BS-Seq Illumina Data Assembly/Mapping
Goal(s): Glean additional info about this data set and our ability/inability to create our own BS-seq libraries.
Status: Still a mystery. Currently reaching out to Doug Turnbull at the Univ. of Oregon Genomics Core Facility to see if he can provide any insight as to why our data looks the way it does, which might help us figure out why we’re having such difficulty mapping our reads to the C.gigas genome…

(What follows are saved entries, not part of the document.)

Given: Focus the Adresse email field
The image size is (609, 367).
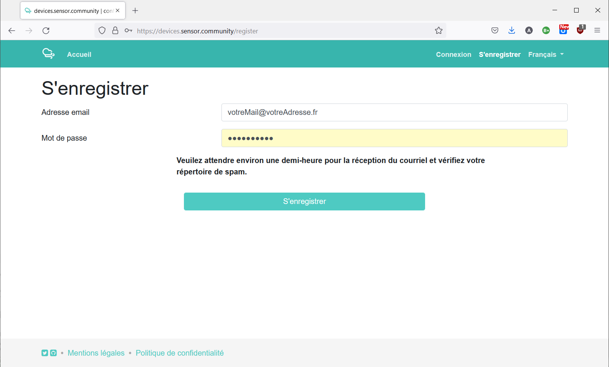Looking at the screenshot, I should coord(394,113).
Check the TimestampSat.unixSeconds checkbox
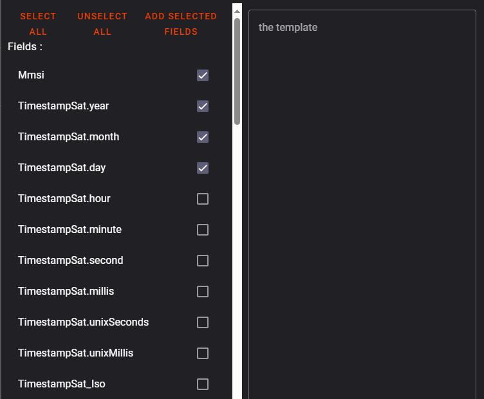The image size is (484, 399). coord(203,322)
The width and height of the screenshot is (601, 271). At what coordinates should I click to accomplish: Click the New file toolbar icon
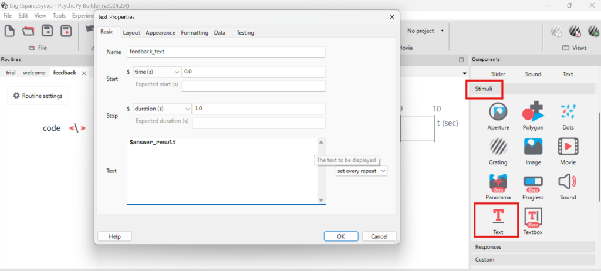coord(10,31)
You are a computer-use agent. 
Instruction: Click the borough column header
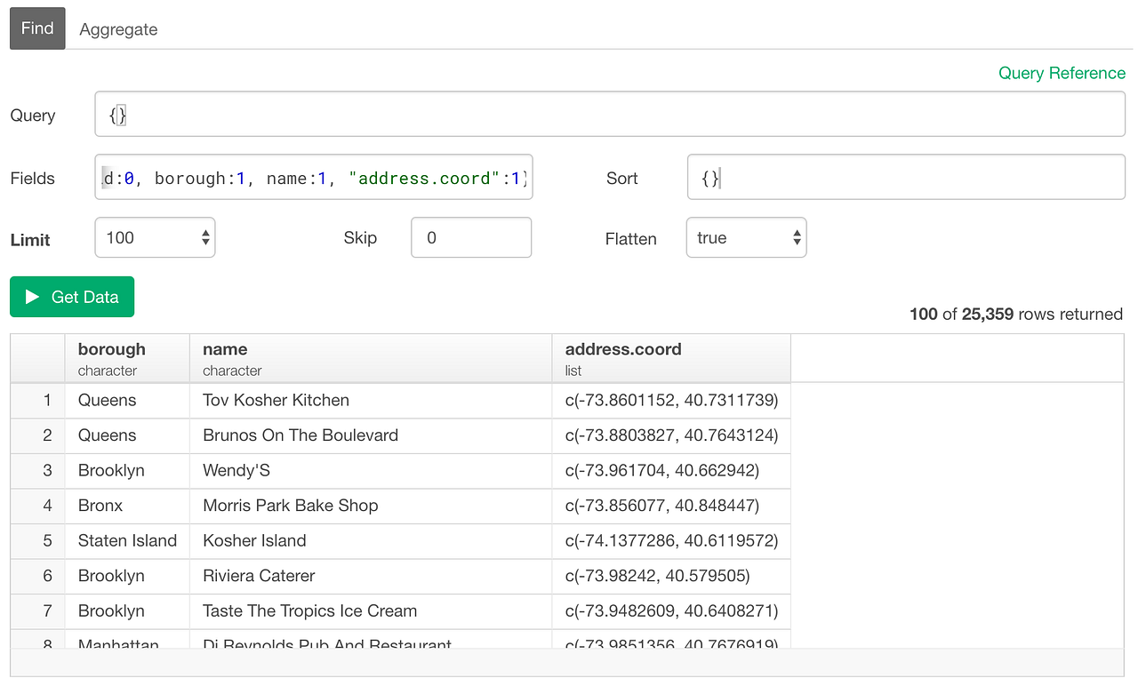click(x=111, y=349)
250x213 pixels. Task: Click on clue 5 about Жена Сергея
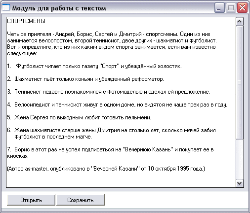click(79, 117)
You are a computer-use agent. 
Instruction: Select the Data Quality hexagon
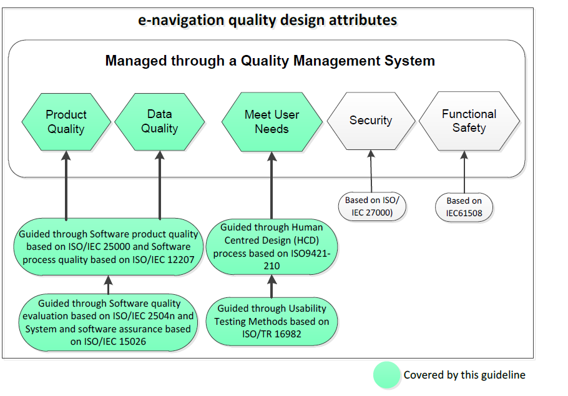coord(160,122)
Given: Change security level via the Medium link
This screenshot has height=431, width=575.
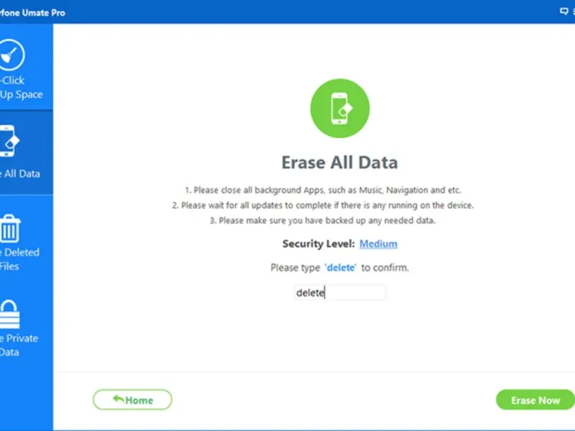Looking at the screenshot, I should pos(378,244).
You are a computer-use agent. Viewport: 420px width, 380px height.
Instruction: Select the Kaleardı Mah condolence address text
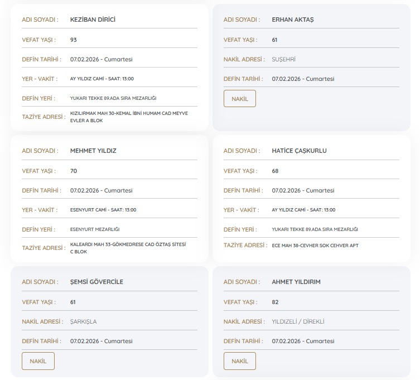click(x=128, y=248)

C.gigas Heat Stress MeDIP/BS-Seq
Goal(s): BS-seq Claire’s samples.
Status: Untouched. Is dependent upon whether or not we can successfully create our own high-throughput sequencing libraries (see above).
Miscellany
Goal(s):
Migrate Wikispaces notebook to this notebook
Add to GitHub code pages
Flesh out/create README files on server(s)
Lab cleanup tasks
Assist on Jonathan’s Capstone project
Status:
Migrate Wikispaces notebook to this notebook - Minimal progress
Add to GitHub code pages - Updated “Commercial Protocols”, added
wget
command for offline notebook backupsFlesh out/create README files on server(s) - No progress
Lab cleanup tasks - No progress
Assist on Jonathan’s Capstone project- Things still not working. Had Jonathan isolate gDNA for proper testing of primers.
Geoduck Reproductive Development Transcriptomics
This project is progressing relatively smoothly. Finished RNA isolations from all samples and checked their qualities via Bioanalyzer. Steven and Brent selected samples of males and females to pool for RNA-seq. Goal is to have these two pools sent off to GENEWIZ, Inc. for RNA-seq. Currently awaiting a quote adjustment as well as an answer regarding sample quantity requirements. Hope to have these sent off later today and data back by the end of the month. This data will be used alongside proteomics data that Emma is currently generating.

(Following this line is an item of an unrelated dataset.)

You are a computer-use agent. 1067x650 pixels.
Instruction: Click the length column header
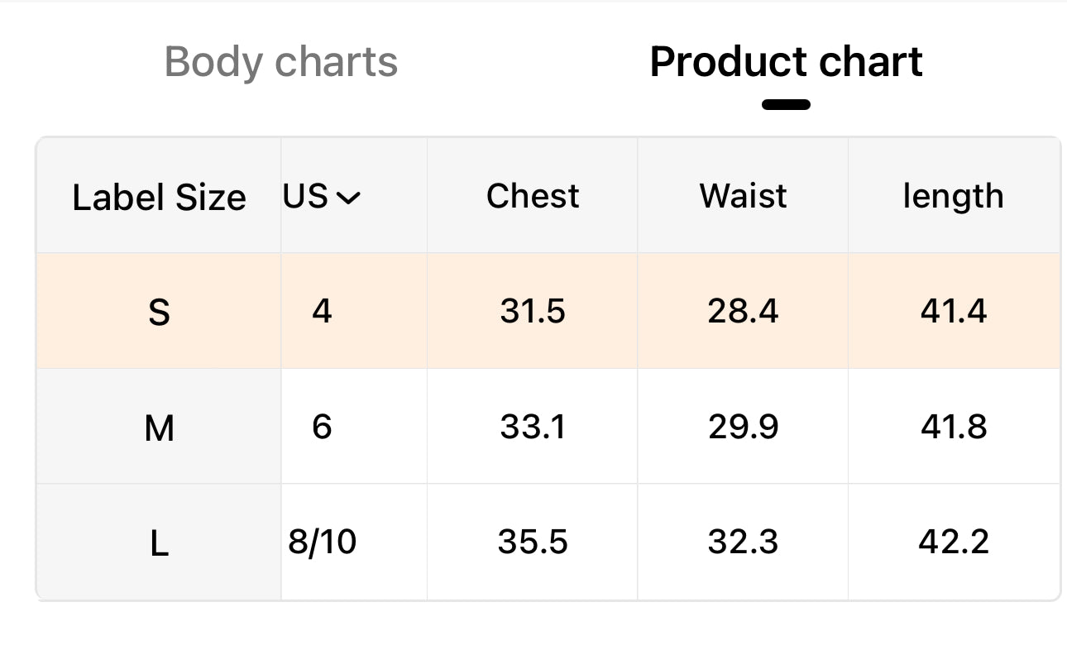953,196
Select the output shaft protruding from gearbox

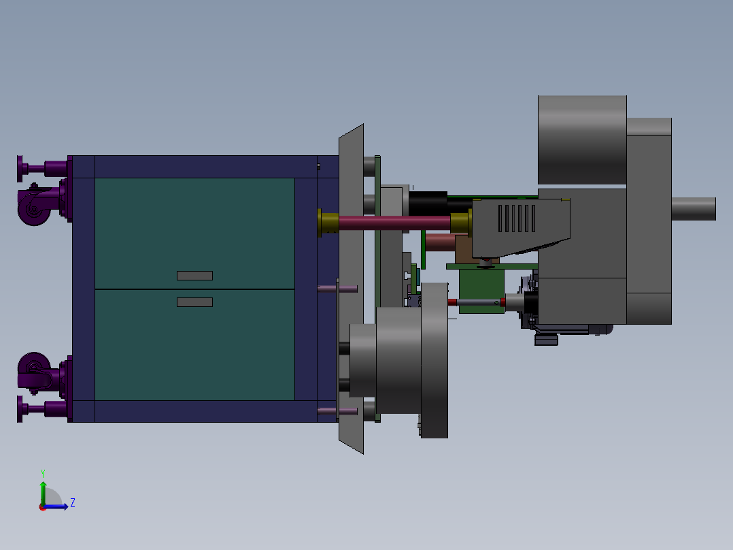pyautogui.click(x=694, y=209)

BS-Seq Illumina Data Assembly/Mapping - C.gigas larvae OA
The troubleshooting for the data from these “homemade” libraries continues. We’ve tried various approaches to trimming the data, but Steven’s mapping attempts are still not yielding great results. I’ve contacted Univ. of Oregon Genomics Core Facility to see if they can provide insight, but haven’t gotten a response. Will hit them up again to see if I can get a response (and some help).
Geoduck & Olympia Oyster Genome Sequencing
We have quotes from BGI Americas for genome sequencing for both of these organisms. Currently, we’re awaiting for funding to be processed, but expect it to be available this month. Hope to send out samples this month.
C.gigas Heat Stress MeDIP/BS-Seq
This is still dependent upon our ability to make our own BS-seq libraries. Until, then, this project will likely be on the back burner for awhile.
Miscellany
I’d like to continue to contribute to our GitHub code repository with various command line tips and tricks. Additionally, I do need to actually spend some time creating/updating README files for our servers. We have a ton of folders that need some sort of descriptor file in them so users know what to expect to find in those folders. Additionally, we have a ton of data that needs descriptions and/or links to the projects from which the data was generated to serve as a means for people to know how/why/from what the data was generated. This has been done for newer data sets, but there’s a tremendous amount of data sets that have no information about them available in the README files. Also along the data management front, I’d like to tackle a bit of a reorganization, particularly re-establishing the go-to resource for lab members to find “stuff.” For example, Jake recently needed to know where/if we had some software and had to ask about it. Better organization on our part would eliminate him wasting time trying to track down this sort of thing. Part of the organizational issue is that we’ve partially transitioned over to using GitHub instead of Wikispaces. However, the transition hasn’t been fully realized/implemented and the result is fragmentation and confusion on where to find lab info. Oh, one last “digital” note. I’ll be teaching the Unix Shell lesson at Software Carpentry on June 25 - 26, so I have to get prepped for that (not on work time, of course).
In the lab, I still need to tackle some lab cleanup tasks that I neglected to deal with last month (autoclaving, glass disposal). Additionally, I need to continue helping Jonathan with his Capstone project, but I need to manage my time with him better.